Demand characteristics
Give a reason why repeated measures may not work for certain experiments?
The ppts may develop demand characteristics, altering the results of the experiment
Give a positive of the repeated measures experimental design
It gives two sets of results using the same sample, meaning that it guarantees a comparison
What’s the difference between experimental types and experimental design?
experimental types: lab experiments, field, quasi etc
Experimental design: repeated measures, independent groups, matched pairs
Give a weakness of using matched pairs
There may still be important differences between partners, affecting the DV - decreased reliability
What type of experimental design is suitable for this experiment?
Depressed patients assigned to receive either cognitive therapy or behaviour therapy for a 12-week period. A standardised test for depression was administered and participants were paired on the severity of their symptoms.
Matched pairs
Describe internal and external validity
Internal validity is including what goes on within the experiment while external validity is about generalising the findings to other situations
Give 2 strengths of a lab experiment
High internal validity due to the control of variables + standardised instructions increase repeatability and therefore reliability
Give 2 weaknesses of a lab experiment
Can lack generalisability and has low ecological validity - artificial situations + demand characteristics are common, lowering reliability
Compare quasi and natural experiments
natural experiments are where a researcher takes advantage of a pre-existing independent variable (ppts may be tested in lab or field), while quasi experiments have an IV that is based on an existing difference between people eg age, gender
Give one strength and one weakness of a field experiment
Strength: high ecological validity - more real life applications therefore high reliability.
Weakness: ethical issues such as informed consent and confidentiality
Name as many types of bias as you can
Researcher bias, social desirability bias, culture bias, sampling bias
Give a strength of a random sample
No researcher bias - they don’t choose people that could support their hypothesis
What is volunteer bias and why is it a problem for the volunteer sample method?
The volunteer method may attract a particular profile of individual, eg. someone who is interested in what you are investigating and therefore knows more about it (demand characteristics)
Name a strength of systematic sampling
Avoids researcher bias
How would you obtain informed consent from people under 18yrs old?
A letter/email to the parents detailing the experiments aims and procedure - allowing them to sign and consent on behalf of the child
Describe presumptive consent and why would this be used?

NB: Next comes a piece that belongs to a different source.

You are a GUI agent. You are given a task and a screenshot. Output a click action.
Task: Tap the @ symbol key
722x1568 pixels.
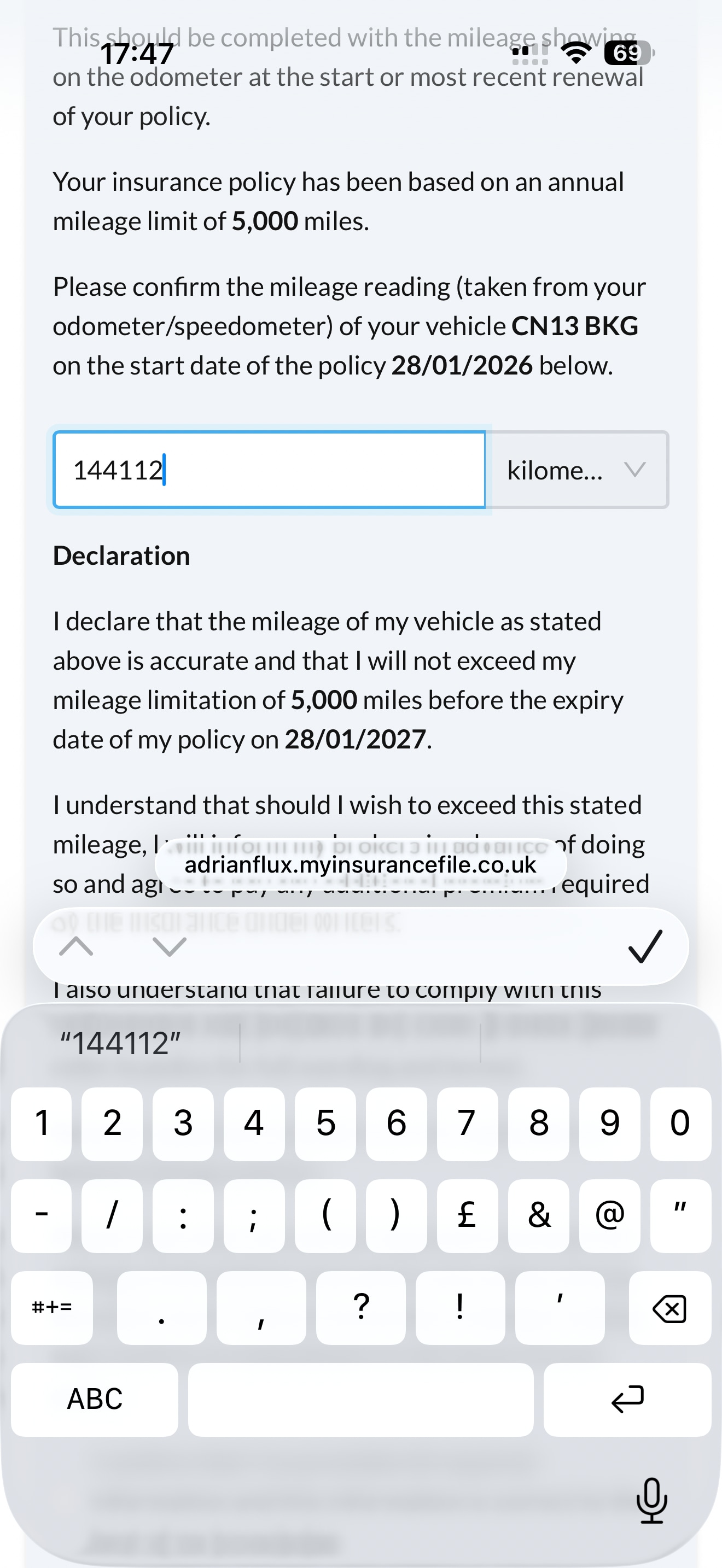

A similar group of people are asked if the study is acceptable - used when the researcher doesn’t want to spoil experiment
Under what circumstances is deception allowed?
If it wouldn’t cause the ppt undue stress
What should happen at the end of a study?
Debrief - Gives individuals a right to withdraw
How are personal details protected?
Anonymity - not identifying name
Define the term ‘pilot study’
Small scale version of an investigation - aiming to check that procedures work
What is the key difference between a natural and controlled observation? And give an example of a controlled observation
Natural - Context where the behaviour would usually occur, aspects of the environment are free to vary.
Controlled - Control over EV’s eg. Mary Ainsworth’
s strange situation
Define covert and overt observations
Covert - Ppt’s behaviour is being watched without their knowledge
Overt - Ppt’s behaviour is being watched with their knowledge
Explain a weakness of covert observations
Ethical issues regarding informed consent as the participant may not want to be studied and issues with confidentiality
Define ppt and non-ppt observations
Ppt - researcher becomes a member of the group being observed
Non - ppt - researcher is outside of the group
Explain 2 strengths and 2 limitations of questionnaires
Strengths: Cost effective - Generates a large amount of data without the researcher being present and can be easily accessed
Data is usually quantitative - Closed ended questions makes it easy to analyse and put into a statistical graph HOWEVER, low reliability as closed-ended questions may be interpreted wrong, social desirability bias and may not match how the person feels.
Demand characteristics - People will be aware of what the researcher is looking to find out
Give a strength and weakness of structured interviews
Easy to replicate (standardised instructions)
Difficult to go further into detail
Give a strength and weakness of unstructured interviews
More flexibility - higher reliability as more detail is given
Analysis of data = qualitative - difficult to analyse
Give a weakness of a meta-analysis
Researcher bias and time consuming
Give a strength of a meta analysis
Increases sample size - high reliability
What does a large standard deviation mean?
Suggests that not all ppts were affected in the same way by the IV or few anomalous results
What is a positive skew on a distribution graph?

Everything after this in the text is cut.